Le 29 juin 2019, le pape François publie une lettre d’encouragement adressée aux Allemands, dans laquelle il émet néanmoins une importante réserve : la démarche synodale initiée ne doit ni viser un simple “changement structurel, organisationnel ou fonctionnel”, ni se conformer à “l’esprit du temps”. Même si la Curie s’inquiète du format choisi – le cardinal Ouellet considérant que le chemin synodal est “ecclésiologiquement non-valide” – et que quelques évêques allemands tentent d’infléchir la ligne envisagée, le processus est lancé le 1er décembre 2019 à Munich. 277 membres sont nommés : les 62 évêques allemands, des membres laïcs élus du ZDK – le Comité central des catholiques allemands – et des représentants des organisations catholiques allemandes.

Un processus “élitiste” selon le Pape

Dès la première session du chemin synodal, en janvier-février 2020, puis, de façon plus évidente lors des rencontres suivantes – seconde session en septembre-octobre 2020, troisième en février 2022 et quatrième en septembre 2022 – se manifeste une forte volonté de la part des participants de pousser l’Église à une réforme structurelle.

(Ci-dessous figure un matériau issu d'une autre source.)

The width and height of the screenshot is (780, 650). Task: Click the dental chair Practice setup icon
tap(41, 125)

Les textes d’action adoptés appellent à une plus grande démocratisation de l’Église, avec la création de conseils synodaux à l’échelle nationale et diocésaine, à la participation des laïcs à la nomination des évêques, mais aussi à l’ordination des hommes mariés et des femmes, à la bénédiction des couples homosexuels, à la modification du catéchisme sur l’homosexualité ou encore l’intercommunion avec les protestants.

Ces annonces sont critiquées à Rome, mais aussi par des conférences épiscopales comme celles de Pologne ou d’Europe du Nord. Certains ont évoqué un risque de “schisme”, qu’a réfuté vigoureusement la conférence des évêques d’Allemagne. Le pape François, sans intervenir directement, fait comprendre qu’il désapprouve le déroulement du chemin synodal allemand lors d’entretiens avec la presse, critiquant en particulier la nature “élitiste” du processus. Ces tensions se sont finalement cristallisées en novembre dernier lors de la visite ad limina des 62 évêques allemands à Rome.

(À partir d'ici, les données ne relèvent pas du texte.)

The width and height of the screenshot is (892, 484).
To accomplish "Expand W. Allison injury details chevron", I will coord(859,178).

Une réunion “interdicastérielle” au format inédit est alors convoquée, avec la participation des évêques allemands et des responsables de la Curie, mais sans le Pape. Pendant celle-ci, le cardinal Marc Ouellet, alors préfet du dicastère pour les Évêques, a des mots très durs à l’encontre du chemin synodal allemand, demandant un moratoire sur certaines annonces. Le président de la Conférence des évêques d’Allemagne (DBK), Mgr Georg Bätzing, ferme cependant la porte à toute intervention de Rome, expliquant qu’il se sent tenu de porter à leurs termes les revendications suscitées par le chemin synodal.

“Des choses qu’on ne peut pas voter”

Quelques semaines plus tard, le cardinal Ouellet, le cardinal secrétaire d’État Pietro Parolin et le cardinal Luis Ladaria Ferrer, préfet du dicastère pour la Doctrine de la foi, envoient un courrier approuvé en forme spécifique par le Pape dans lequel ils interdisent toute création de conseil synodal, une institution démocratique voulue par le chemin synodal allemand. Celle-ci, selon Rome, remettrait en cause l’autorité même de l’épiscopat. Malgré cette intervention, la volonté de créer ce conseil synodal semble rester intacte en Allemagne.

“Les Allemands souhaitent mettre en route des choses sur lesquelles on ne peut pas voter”, s’inquiète-t-on à Rome. Du côté de la DBK, on veut avancer “coûte que coûte sur la voie du Conseil synodal”, confie un proche collaborateur.

À quelques jours de la cinquième et dernière session du chemin synodal, les tentatives de résolution ont pour l’heure échoué, et la tension n’est pas retombée. Lors de la récente assemblée de la conférence épiscopale des évêques allemands, Mgr Georg Bätzing a même ouvertement critiqué un discours du nonce apostolique, alors que ce dernier citait le pape François. À Rome, tous les regards seront donc tournés vers Francfort du 9 au 11 mars.